Document text
--- START ---
On Wed, Jan 20, 2016 at 3:49 AM, Yvan Roux yvan.roux@linaro.org wrote:
I don't know how much distros were involved in the original design. Did they request the changes? Or was that an internal change? How do you guys get to decide when to break the world?
It appears that changes to the C++ standard forced the ABI change, and the addition of abi_tag was an attempt to support both C++ standard versions in parallel during the transition period.
I see a patch from Jason Merrill here https://gcc.gnu.org/ml/gcc-patches/2012-11/msg00475.html which says this was discussed at the GNU Cauldron in Prague in 2012. I was there, but I 'm not a C++ guy, so I don't recall this discussion. The GNU Cauldron is well attended by various distro contributors (Debian/Ubuntu, Red Hat, SuSE at least), so there should have been reasonable coverage at the time. I don't know if any clang representatives were present.
--- END ---
Excerpted data
--- START ---
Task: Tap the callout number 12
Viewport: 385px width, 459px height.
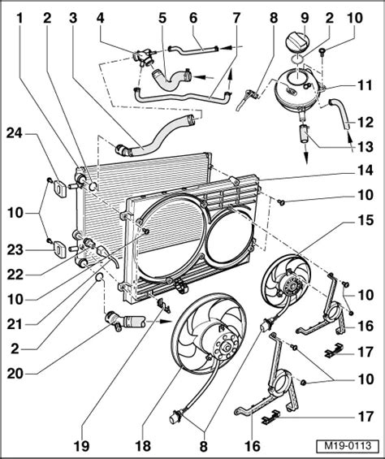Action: coord(364,123)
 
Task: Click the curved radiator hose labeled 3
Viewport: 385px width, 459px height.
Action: coord(154,137)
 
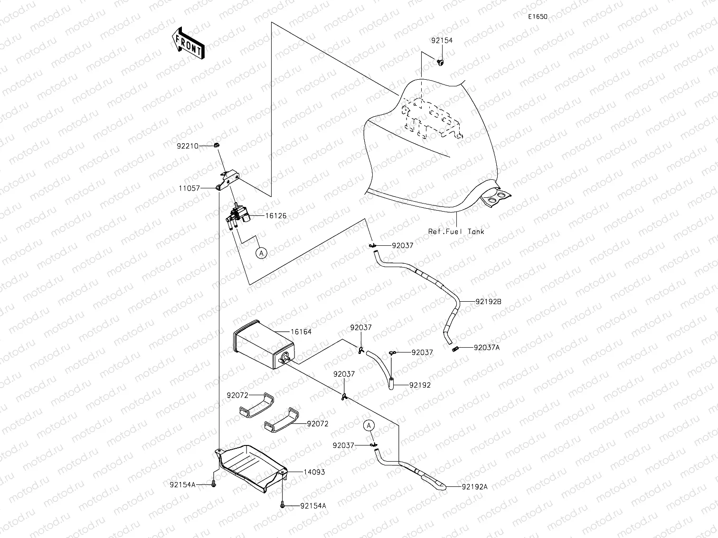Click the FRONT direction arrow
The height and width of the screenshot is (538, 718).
point(189,43)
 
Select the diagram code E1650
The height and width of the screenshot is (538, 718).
point(538,17)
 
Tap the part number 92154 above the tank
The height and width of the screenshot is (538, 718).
point(442,40)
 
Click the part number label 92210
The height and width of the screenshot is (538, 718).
point(188,146)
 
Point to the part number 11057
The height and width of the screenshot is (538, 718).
point(189,188)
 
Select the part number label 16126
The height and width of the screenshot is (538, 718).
point(275,215)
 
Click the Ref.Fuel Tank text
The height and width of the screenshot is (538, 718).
point(456,232)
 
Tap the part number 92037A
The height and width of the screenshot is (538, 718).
point(487,347)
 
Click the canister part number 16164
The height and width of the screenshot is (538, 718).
point(301,332)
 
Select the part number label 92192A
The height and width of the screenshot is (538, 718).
point(474,486)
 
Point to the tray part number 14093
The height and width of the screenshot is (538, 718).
point(314,472)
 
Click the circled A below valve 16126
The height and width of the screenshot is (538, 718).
point(261,253)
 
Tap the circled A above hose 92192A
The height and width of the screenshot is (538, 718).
point(369,426)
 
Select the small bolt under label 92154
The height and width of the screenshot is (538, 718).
point(440,62)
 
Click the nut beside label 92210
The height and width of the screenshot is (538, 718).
point(216,145)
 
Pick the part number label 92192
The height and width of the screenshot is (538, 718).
point(420,385)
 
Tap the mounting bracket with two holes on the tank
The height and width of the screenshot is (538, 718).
point(497,196)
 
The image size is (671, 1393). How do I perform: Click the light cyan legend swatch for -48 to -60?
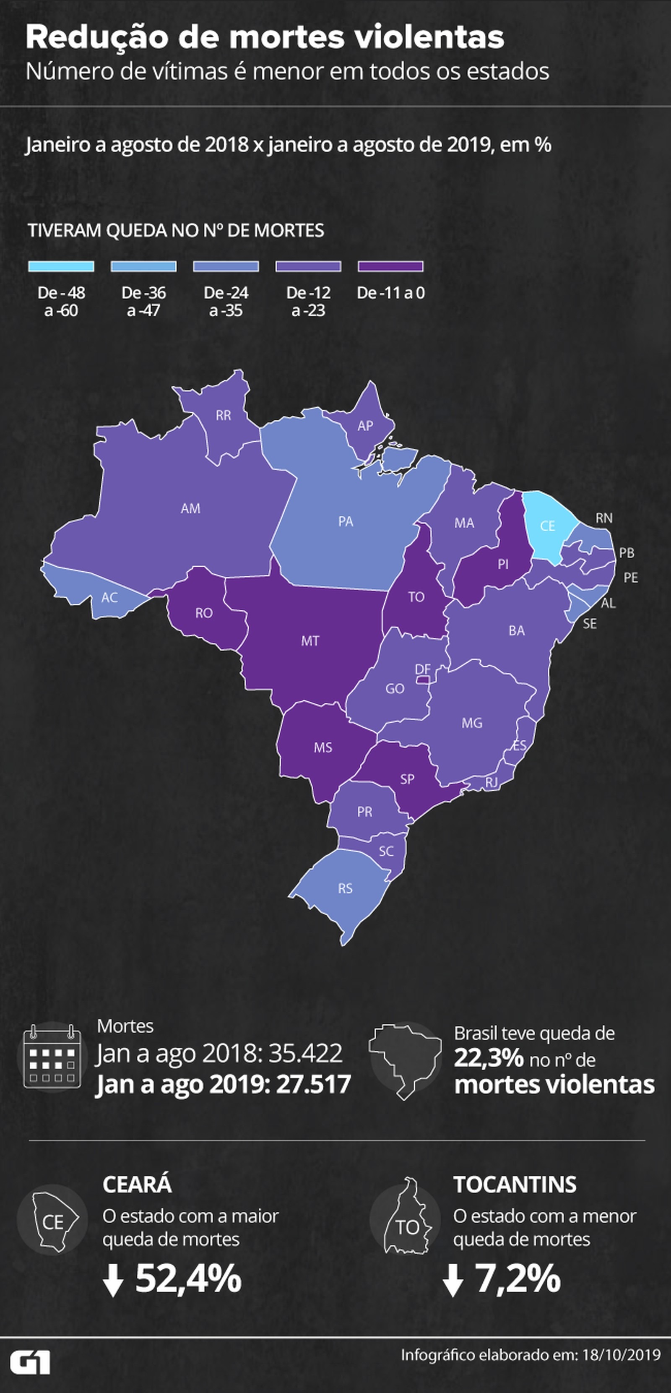tap(61, 266)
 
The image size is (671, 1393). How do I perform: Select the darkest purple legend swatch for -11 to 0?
tap(390, 266)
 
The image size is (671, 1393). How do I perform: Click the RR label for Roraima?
tap(223, 415)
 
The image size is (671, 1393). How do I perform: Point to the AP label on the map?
tap(366, 426)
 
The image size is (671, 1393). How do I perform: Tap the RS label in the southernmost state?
tap(346, 888)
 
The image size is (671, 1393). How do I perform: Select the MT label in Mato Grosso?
tap(310, 641)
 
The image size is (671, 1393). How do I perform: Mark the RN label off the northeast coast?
tap(604, 518)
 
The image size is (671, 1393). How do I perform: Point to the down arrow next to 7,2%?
tap(453, 1281)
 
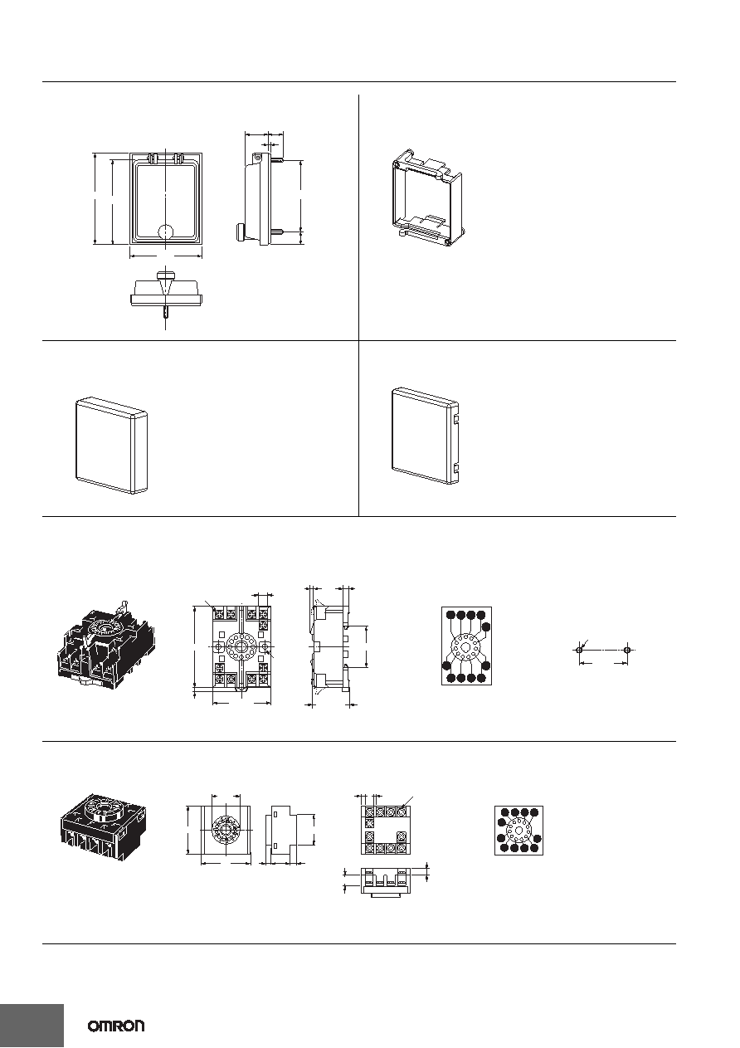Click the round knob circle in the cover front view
[x=166, y=232]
--- END ---
Challenges
**A)** In the mailing-list message about the C++ ABI change, where and in what year was the patch said to have been discussed?
**B)** Write the next few sentences of the mailing-list message about the C++ ABI change, starting after its final sentence.
The records have no connection to the mailing-list message about the C++ ABI change.

Task answers
**A)** At the GNU Cauldron in Prague, in 2012.

**B)**
It appears that a complaint from doko started this mess. I see two parallel threads complaining about ABI incompatibilities between C++98 and C++11 right before the GNU Cauldron, one of which is from doko. https://gcc.gnu.org/ml/gcc/2012-06/msg00201.html https://gcc.gnu.org/ml/gcc/2012-06/msg00202.html
Then in July, I see a third thread started by Jason Merrill that seems to have the first suggestion of using an attribute to change mangling. https://gcc.gnu.org/ml/gcc/2012-07/msg00031.html
Then during the Cauldron, a summary of the C++ ABI BOF which I likely did not attend https://gcc.gnu.org/ml/gcc/2012-07/msg00098.html See in particular Ian's reply which has a lot more details about the proposed GNU solution. The initial message mentions HP and Sun solutions to this problem, but doesn't talk much about the GNU solution. This talk would have been attended by Ubuntu, Red Hat, and SuSE folks at least, so there should have been some agreement from the distros before we implemented a solution.
Then eventually came Jason's initial implementation patch in November.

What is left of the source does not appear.